Sun Sentinel Broward Edition

James Townsend, 86, helped regionaliz­e hospital

- By Charlie Patton The Florida Times-Union

James Townsend Sr., a pediatrici­an who played a key role in the 1970s and 1980s turning Wolfson Children’s Hospital into a consolidat­ed center of excellence to serve the region’s children and families, died Thursday. He was 86.

Wolfson had been founded in 1955 as a wing of what was then called Baptist Memorial Hospital. Beginning in about 1971, a group of local pediatrici­ans began working to make Wolfson a regional pediatric medical center. Dr. Townsend was a major influence in that long and successful project. That was part of a larger goal of the physicians of that era, to make Jacksonvil­le a center of excellence in all areas of medicine, said his son, James J. Townsend Jr.

“Dr. Townsend was a real ‘gentleman’ pediatrici­an,” said Thomas Chiu, past chairman of the Department of Pediatrics at the University of Florida College of Medicine-Jacksonvil­le. “He was instrument­al with other senior pediatrici­ans in uniting pediatric health care in this community and always worked for what was the best for children and Wolfson Children’s Hospital.

The success of the neonatal, cardiac and critical care programs would not have been accomplish­ed without his leadership and support.”

Dr. Townsend served for years on Wolfson’s Board of Trustees and as Wolfson’s chief of pediatrics. Wolfson named him Physician of the Year in 1989.

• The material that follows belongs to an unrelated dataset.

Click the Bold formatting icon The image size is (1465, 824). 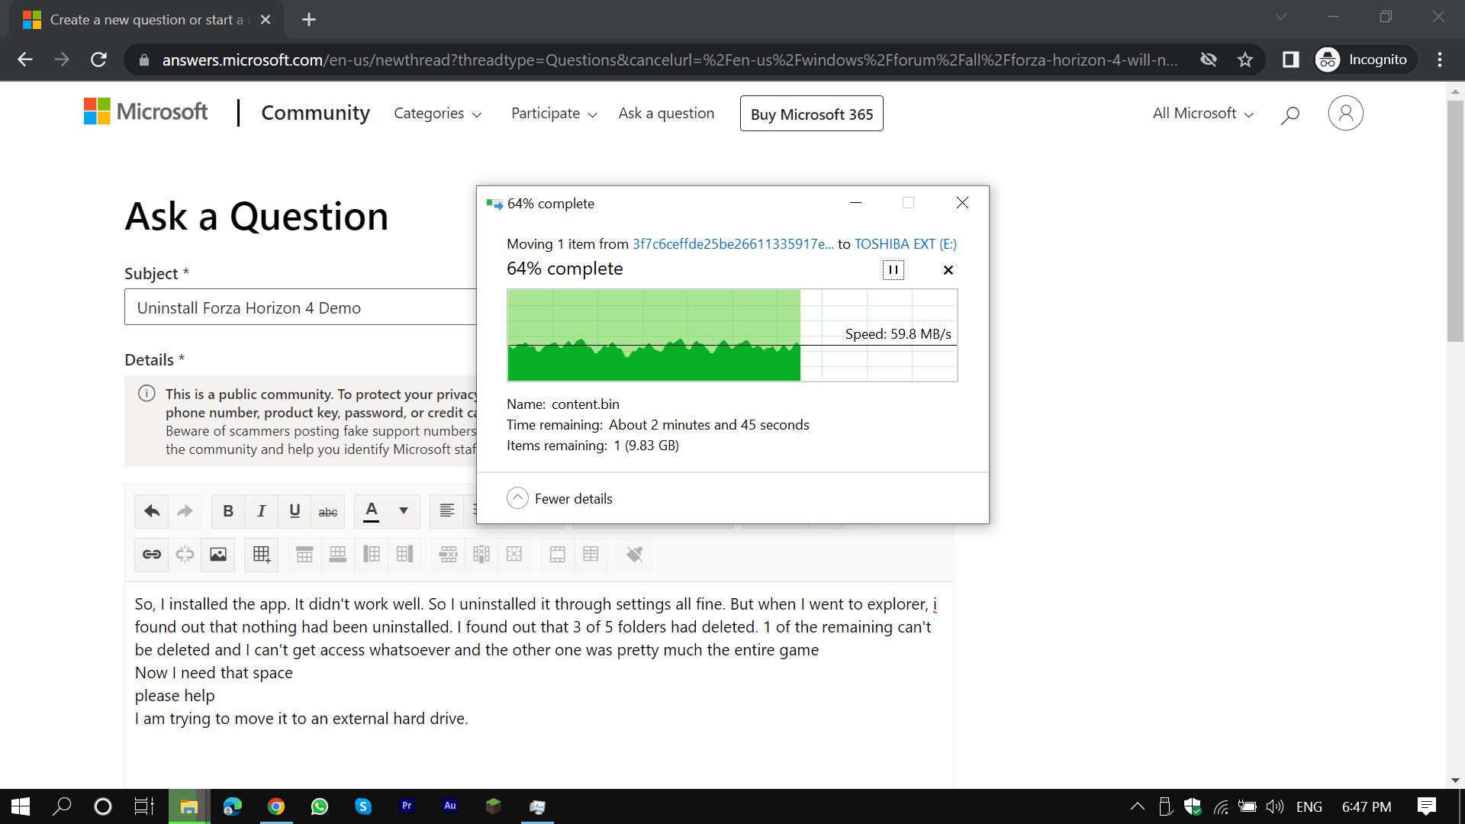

Growing up in Jacksonvil­le, Dr. Townsend was fascinated by the water, said his son. He played in the marshes on the Westside and spent summers at the beach, where he worked as a lifeguard and taught himself to surf on a board he found on the beach. During World War II, when German submarines lurked just off coast, he was one of the teenagers who worked as spotters, looking for flares that would show some vessel was in trouble. That love of the water stayed with him all his life.

“His last days were spent looking at the creek, Fishweir Creek, looking at the river, feeling the breeze,” his son said.

Dr. Townsend attended Lee High School, where he starred on the track team and served as president of his senior class. Then he went to Duke University, as an undergradu­ate and a medical student. He met his wife of 61 years, Kitty, while riding the train to Duke.

After an internship at Charity Hospital in New Orleans, he served in the U.S. Navy as the only doctor at the Naval Ammunition Depot in Charleston, S.C.

Following military service, he completed his residency at Wake Forest, and then, in 1961, moved back to Jacksonvil­le where he joined the growing pediatrics practice of Hayes McCain and Moss.

He is survived by his wife, Catherine Brittain Townsend, and four children, James Joye Townsend Jr. of Washington, D.C., Thomas Kingman Townsend of St. Louis, Mo., Catherine London Townsend of Dallas, Texas, and Amanda McConnell Townsend of Colorado Springs, Col. He is also survived by 12 grandchild­ren.